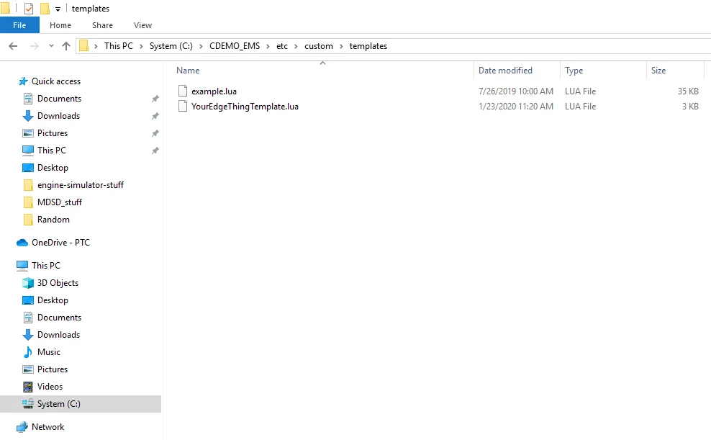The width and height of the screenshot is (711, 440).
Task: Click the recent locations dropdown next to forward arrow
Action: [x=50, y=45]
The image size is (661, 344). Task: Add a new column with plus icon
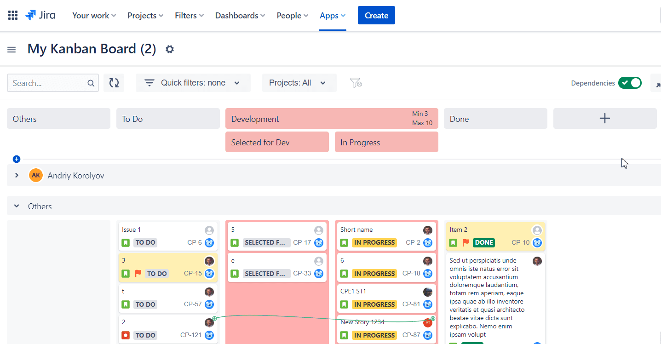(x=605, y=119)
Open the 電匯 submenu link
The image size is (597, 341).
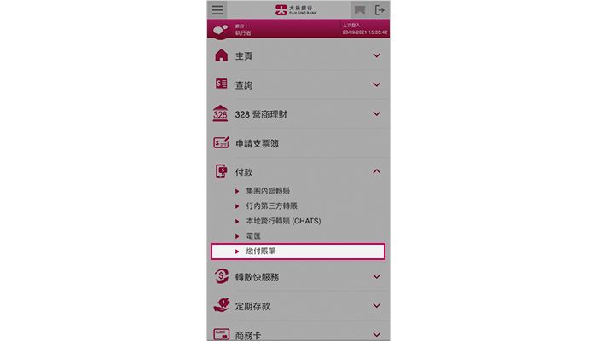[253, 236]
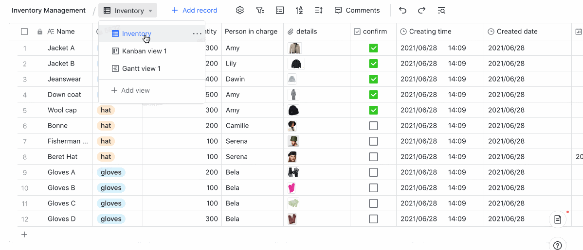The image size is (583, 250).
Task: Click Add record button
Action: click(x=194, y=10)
════════════════════
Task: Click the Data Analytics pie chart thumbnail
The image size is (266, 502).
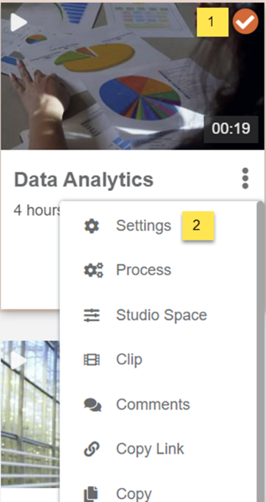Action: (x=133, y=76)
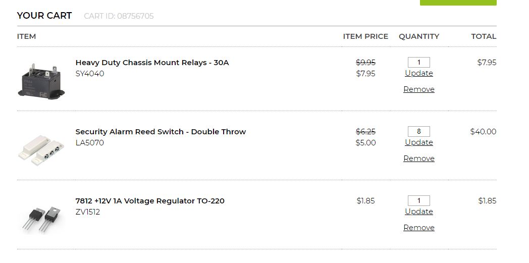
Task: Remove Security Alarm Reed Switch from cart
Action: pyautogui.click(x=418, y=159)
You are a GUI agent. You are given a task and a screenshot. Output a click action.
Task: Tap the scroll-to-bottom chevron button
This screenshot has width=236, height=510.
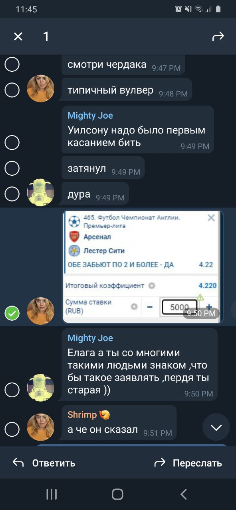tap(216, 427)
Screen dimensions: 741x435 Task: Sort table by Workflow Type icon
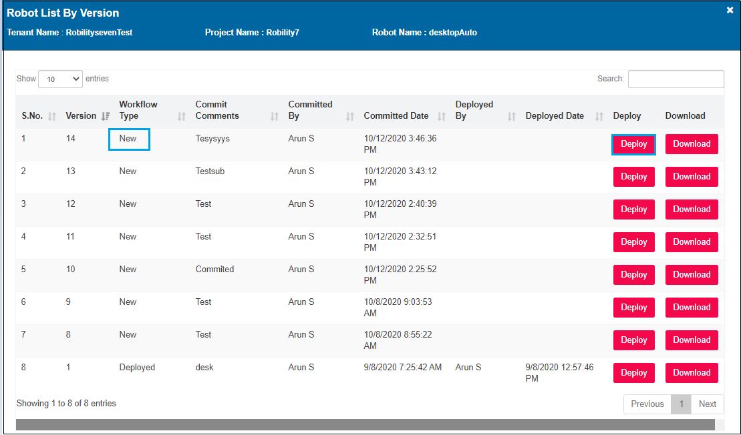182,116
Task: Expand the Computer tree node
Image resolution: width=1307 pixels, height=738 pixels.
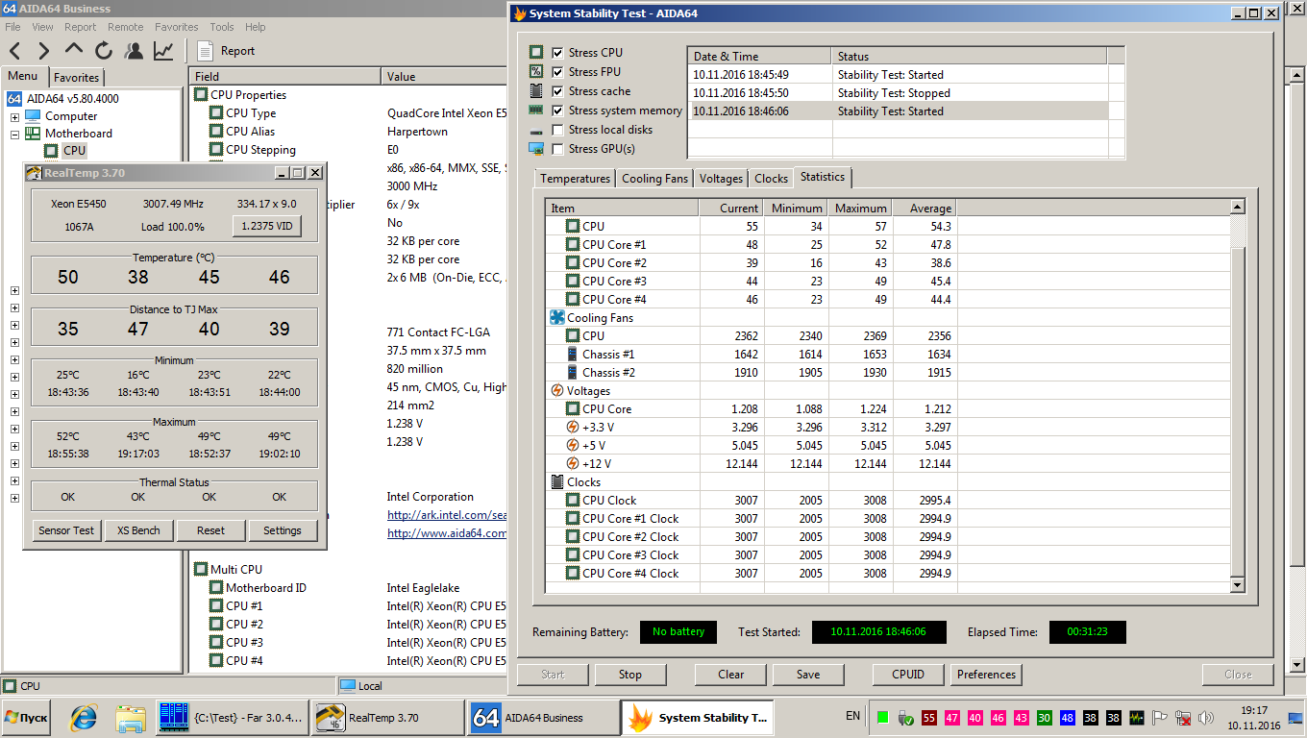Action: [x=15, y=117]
════════════════════
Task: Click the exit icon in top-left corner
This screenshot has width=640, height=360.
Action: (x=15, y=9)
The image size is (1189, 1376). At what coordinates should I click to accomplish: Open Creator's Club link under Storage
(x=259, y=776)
════════════════════
- _EXERCISE REQUIREMENTS_
Take the material above from the line bearing "Task: Tap the scroll-to-bottom chevron button" through the line bearing "Task: Expand the Computer tree node" and write it out exactly, both end lines included. Pictures stay out.

- _OUTPUT OF THE TASK_
Task: Tap the scroll-to-bottom chevron button
This screenshot has width=236, height=510.
tap(216, 427)
Screen dimensions: 741x435 Task: Sort table by Workflow Type icon
182,116
Task: Expand the Computer tree node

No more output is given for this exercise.